Differential Metabolic and Multi-tissue Transcriptomic Responses to Fructose Consumption among Genetically Diverse Mice

The escalating prevalence of metabolic syndrome (MetS) poses significant risks to type 2 diabetes mellitus, cardiovascular diseases, and non-alcoholic fatty liver disease. High fructose intake has emerged as an environmental risk for MetS and the associated metabolic diseases. To examine inter-individual variability in MetS susceptibility in response to fructose consumption, here we fed three inbred mouse strains, namely C57BL/6J (B6), DBA (DBA) and FVB/NJ (FVB) with 8% fructose in drinking water for 12 weeks. We found that fructose-fed DBA mice had significantly higher amount of body weight, adiposity, and glucose intolerance starting from the 4th week of fructose feeding compared to the control group, while B6 and FVB showed no differences in these phenotypes over the course of fructose feeding. In addition, elevated insulin levels were found in fructose-fed DBA and FVB mice, and cholesterol levels were uniquely elevated in B6 mice. To explore the molecular underpinnings of the observed distinct phenotypic responses among strains, we applied RNA sequencing to investigate the effect of fructose on the transcriptional profiles of liver and hypothalamus tissues, revealing strain- and tissue-specific patterns of transcriptional and pathway perturbations.

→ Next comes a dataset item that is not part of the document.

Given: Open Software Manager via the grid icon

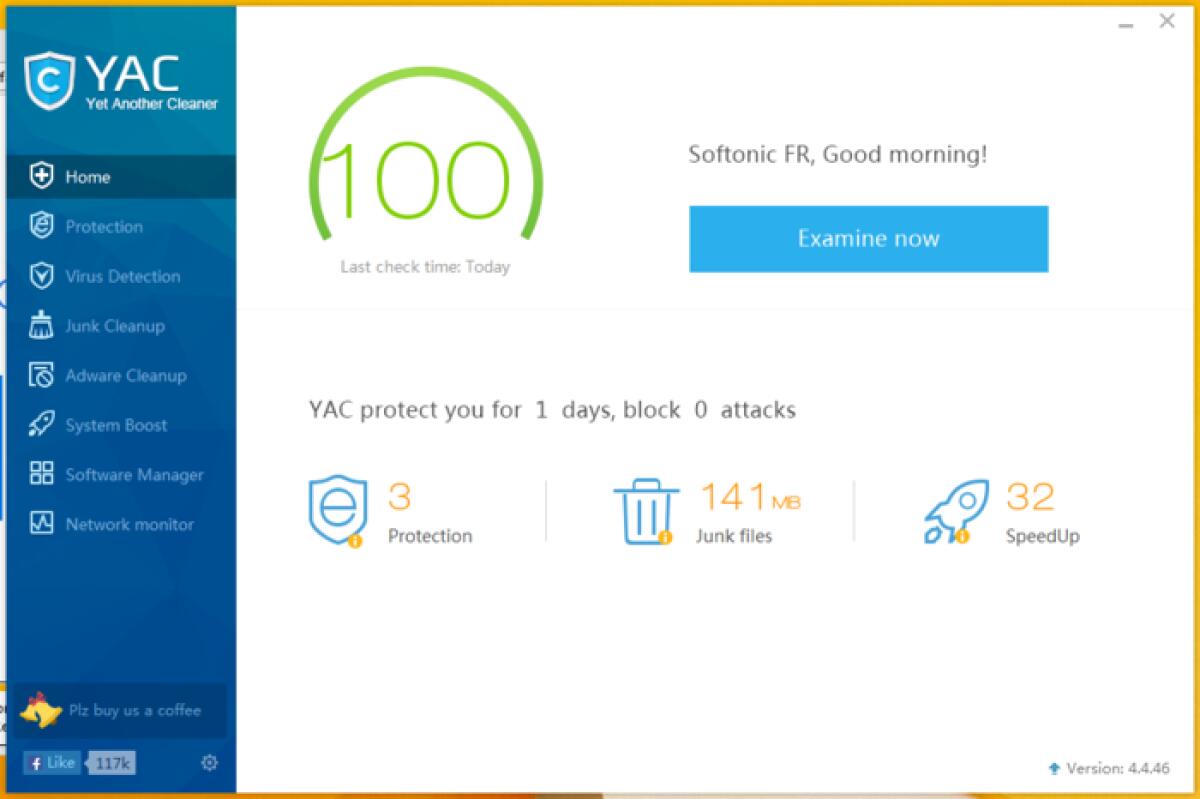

Strain-specific liver pathways altered by fructose include fatty acid and cholesterol metabolic pathways for B6 and PPAR signaling for DBA. In hypothalamus tissue, only B6 showed significantly enriched pathways such as protein folding, pancreatic secretion, and fatty acid beta-oxidation. Using network modeling, we predicted potential strain-specific key regulators of fructose response such as Fgf21 (DBA) and Lss (B6) in liver, and Fmod (B6) in hypothalamus. We validated strain-biased responses of Fgf21 and Lss to fructose in primary hepatocytes. Our findings support that fructose perturbs different tissue networks and pathways in genetically diverse mice and associates with distinct features of metabolic dysfunctions. These results highlight individualized molecular and metabolic responses to fructose consumption and may help guide the development of personalized strategies against fructose-induced MetS.